The second joint is connected with the first limb in series and is used for driving the second limb 410 to move; the second joint may include a rotating shaft 320, an axis of the rotating shaft 320 is perpendicular to an axis of the torsion shaft 210 of the first limb, a second transmission mechanism is disposed between the torsion shaft 210 and the rotating shaft 320, and the torsion shaft 210 may drive the rotating shaft 320 to rotate around its own axis through the second transmission mechanism. The second limb 410 is connected in series with the second joint and moves synchronously with the rotation shaft 320 of the second joint. When the device is specifically arranged, the second limb 410 can be directly and fixedly connected with the rotating shaft 320 of the second joint, and the rotation of the rotating shaft 320 can drive the second limb 410 to rotate; in addition, a mechanical transmission mechanism may be additionally installed between the rotating shaft 320 and the second limb 410, and the torsion shaft 210 drives the rotating shaft 320 to perform corresponding movement through the mechanical transmission mechanism.

For example, the first joint of the limb structure may be two driving members, as shown in fig. 2, and the first driving member 010 and the second driving member 020 are connected in parallel to drive the first limb to move correspondingly. At this time, the first transmission mechanism between the torsion shaft 210 and the output shaft of the driving member is also designed to be a transmission mode in which two driving gears drive one driven gear; the two driving gears are respectively fixed on output shafts of the two driving parts, the driven gear is fixed on the torsion shaft 210, and the driving gear and the driven gear are in meshing transmission; power transmission between the driving member and the torsion shaft 210 is achieved. The first joint adopts a mode that two driving parts are connected in parallel to drive the torsion shaft 210, and compared with a mode that a single driving part drives the torsion shaft 210 to move, the first joint greatly improves the driving force of limbs. It should be understood that the first transmission mechanism may also include two driving gears and two driven gears, the two driving gears are respectively engaged with the two driven gears, the two driven gears are fixed on the same transmission shaft, and a parallel driving manner may also be implemented.
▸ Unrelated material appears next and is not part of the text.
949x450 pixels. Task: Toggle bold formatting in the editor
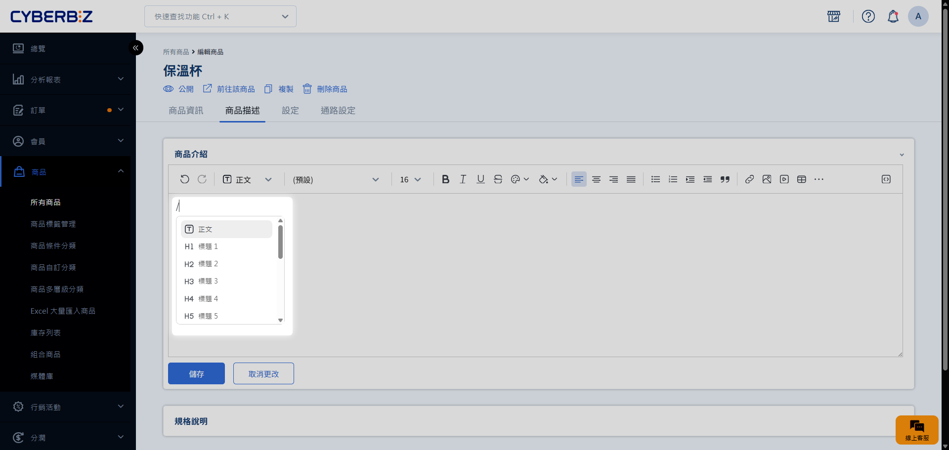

Further, two driving parts may be respectively provided at both ends of the shaft barrel 110. Through holes can be correspondingly formed in two end faces of the rotating shaft cylinder 110, and output shafts of the two driving parts respectively extend into the rotating shaft cylinder 110 from the through holes from the outside of the rotating shaft cylinder 110. At this time, the two driving gears may be respectively fixed to the output shaft section of the driving part located inside the rotating shaft tube 110, and the driving gears and the rotating shaft tube 110 are rotatably supported and fixed by the first bearing 161. A driven gear engaged with the two driving gears may also be located inside the rotating shaft cylinder 110, and a fixed shaft of the driven gear extends out of the rotating shaft cylinder 110 from the inside of the rotating shaft cylinder 110; specifically, a through hole may be formed at a position of the rotation shaft cylinder 110 corresponding to the fixing shaft, and the fixing shaft extends from the through hole. The fixed shaft of the driven gear may be used as the torsion shaft 210 of the first limb, in which case the driven gear is directly fixed at the end of the torsion shaft 210; in addition, the driven gear may be provided on a separate fixed shaft to which the torsion shaft 210 of the first limb is connected through a connection member. Because the first bearing 161 is disposed between the shaft cylinder 110 and the driving gear, the shaft cylinder 110 can rotate relative to the driving gear; the rotation of the shaft barrel 110 can be realized by the first transmission mechanism, and particularly, the rotation of the shaft barrel 110 can be controlled by controlling the rotation direction or the rotation speed of the two driving gears.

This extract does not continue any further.